Exercise directions
Please retype the data below line for line and leave out every picture.

** Opening Data to use block **

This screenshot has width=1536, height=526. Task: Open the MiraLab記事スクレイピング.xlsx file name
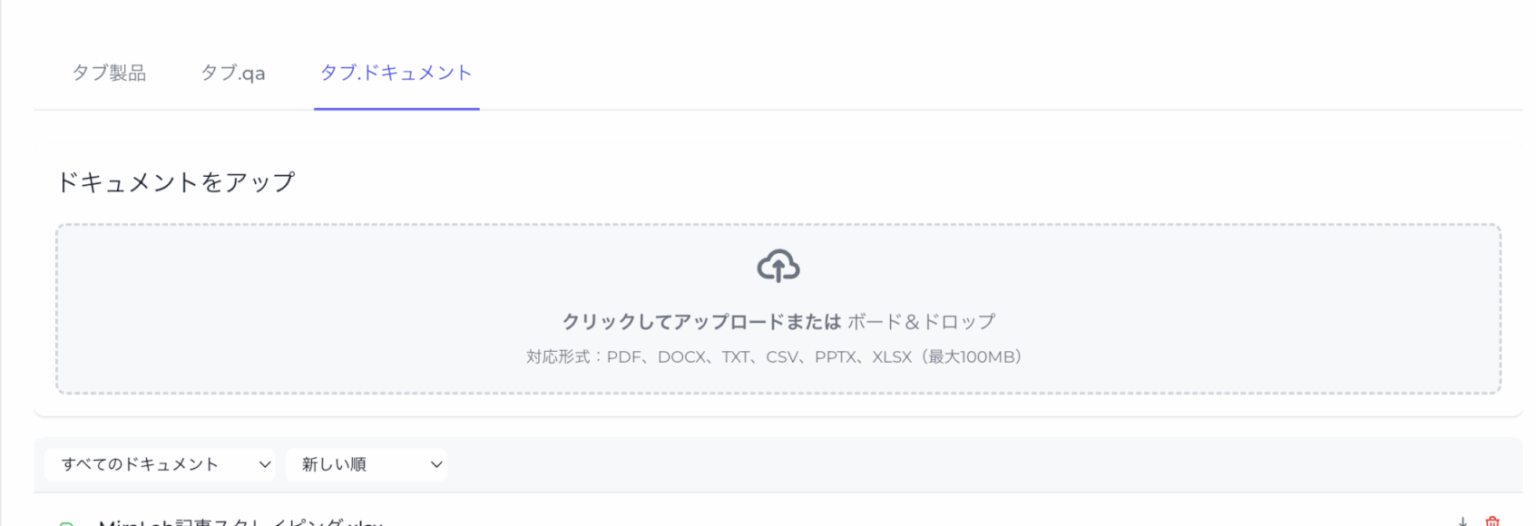click(x=240, y=522)
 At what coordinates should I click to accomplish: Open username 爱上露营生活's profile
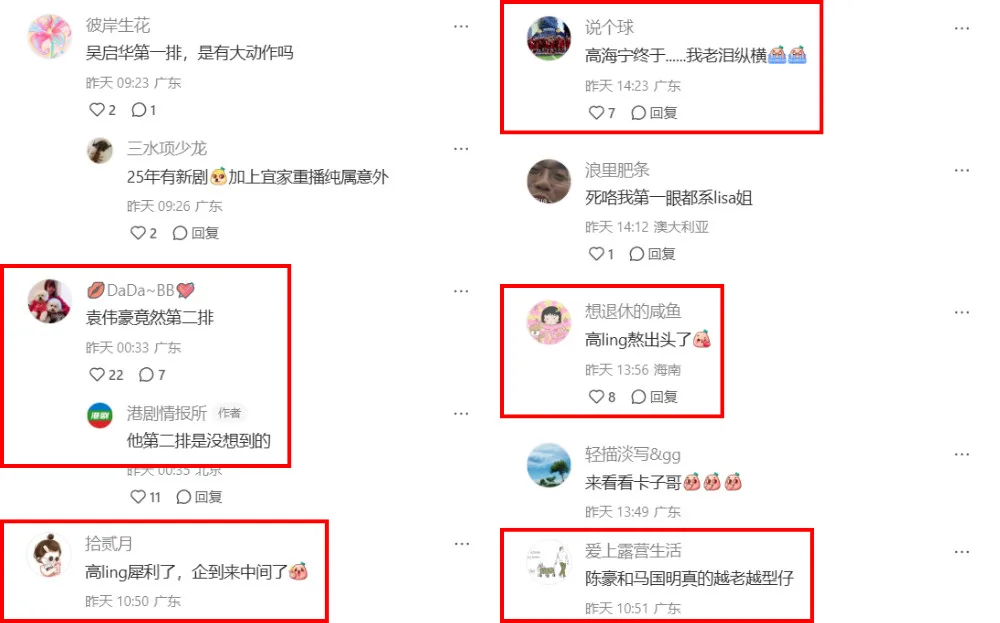pos(633,550)
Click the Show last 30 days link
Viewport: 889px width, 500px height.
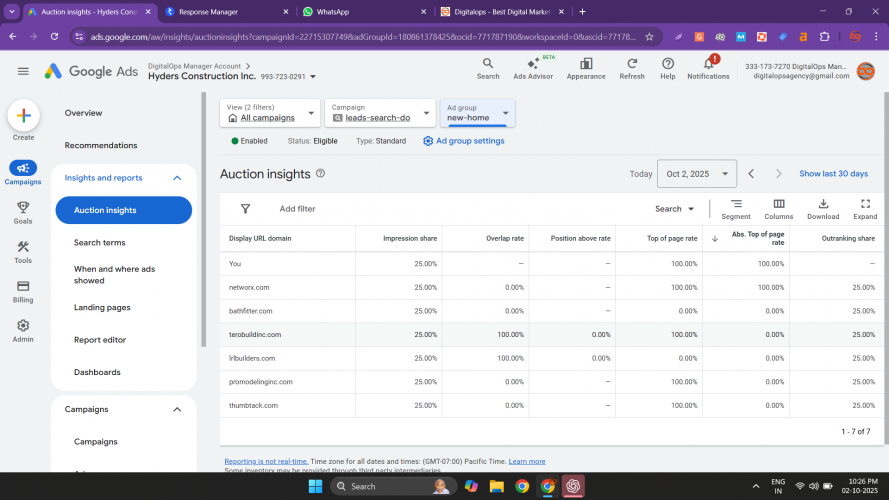pos(833,174)
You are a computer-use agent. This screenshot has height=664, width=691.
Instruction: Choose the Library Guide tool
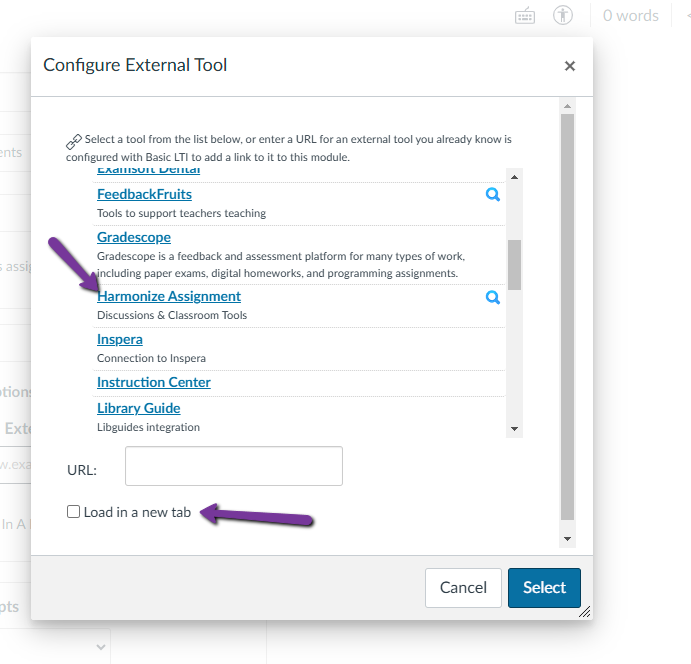[139, 408]
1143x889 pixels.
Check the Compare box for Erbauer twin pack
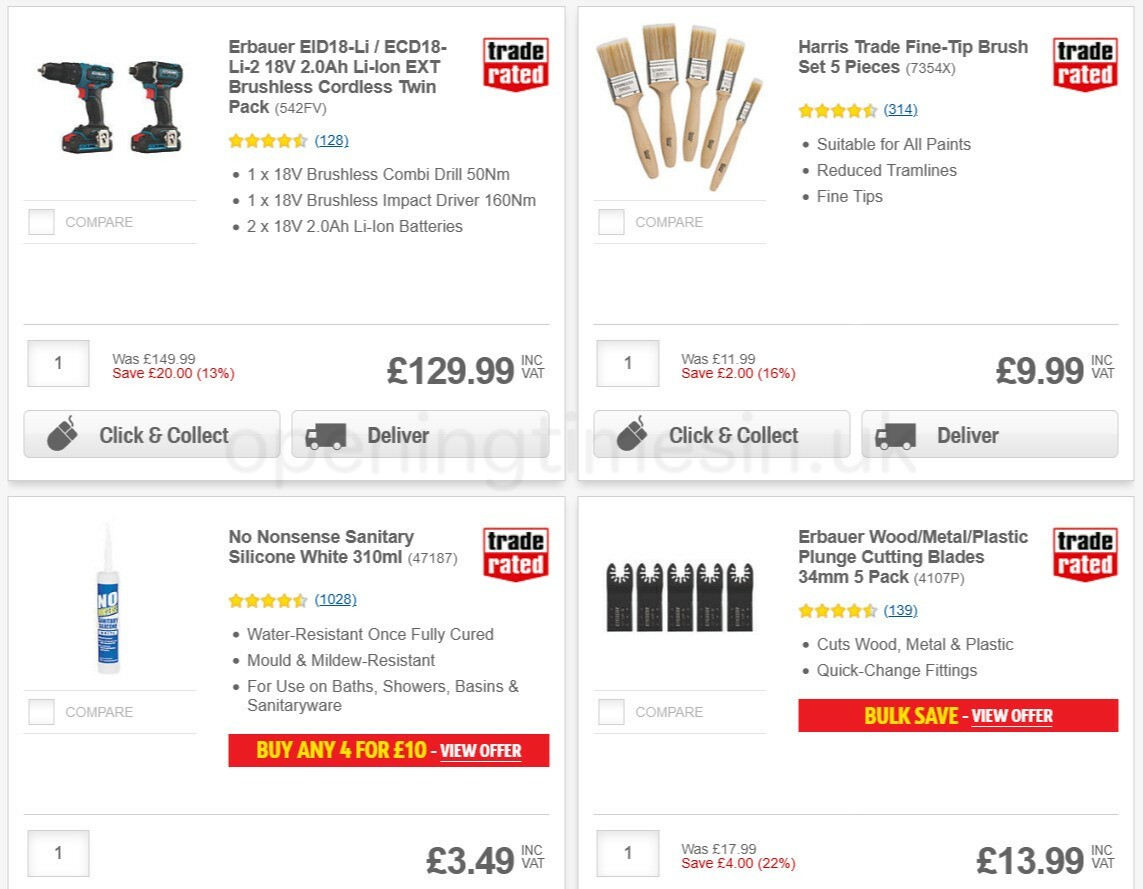pyautogui.click(x=41, y=222)
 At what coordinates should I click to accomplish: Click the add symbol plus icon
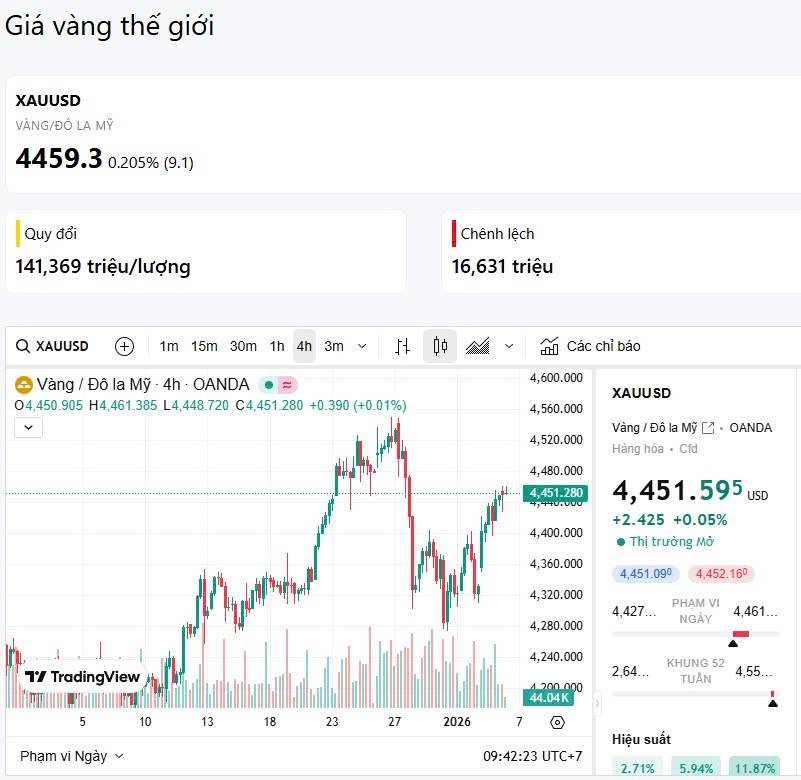point(124,346)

** Closing Data to use block **

Solved problem
This screenshot has width=1536, height=526. Task: Open the MiraLab記事スクレイピング.xlsx file name
click(x=240, y=522)
 At what coordinates should I click to accomplish: Open username 爱上露营生活's profile
pos(633,550)
Click the Show last 30 days link
Viewport: 889px width, 500px height.
pos(833,174)
You are a computer-use agent. This screenshot has height=664, width=691.
Instruction: Choose the Library Guide tool
[139, 408]
1143x889 pixels.
Check the Compare box for Erbauer twin pack
pyautogui.click(x=41, y=222)
 At what coordinates should I click to accomplish: Click the add symbol plus icon
point(124,346)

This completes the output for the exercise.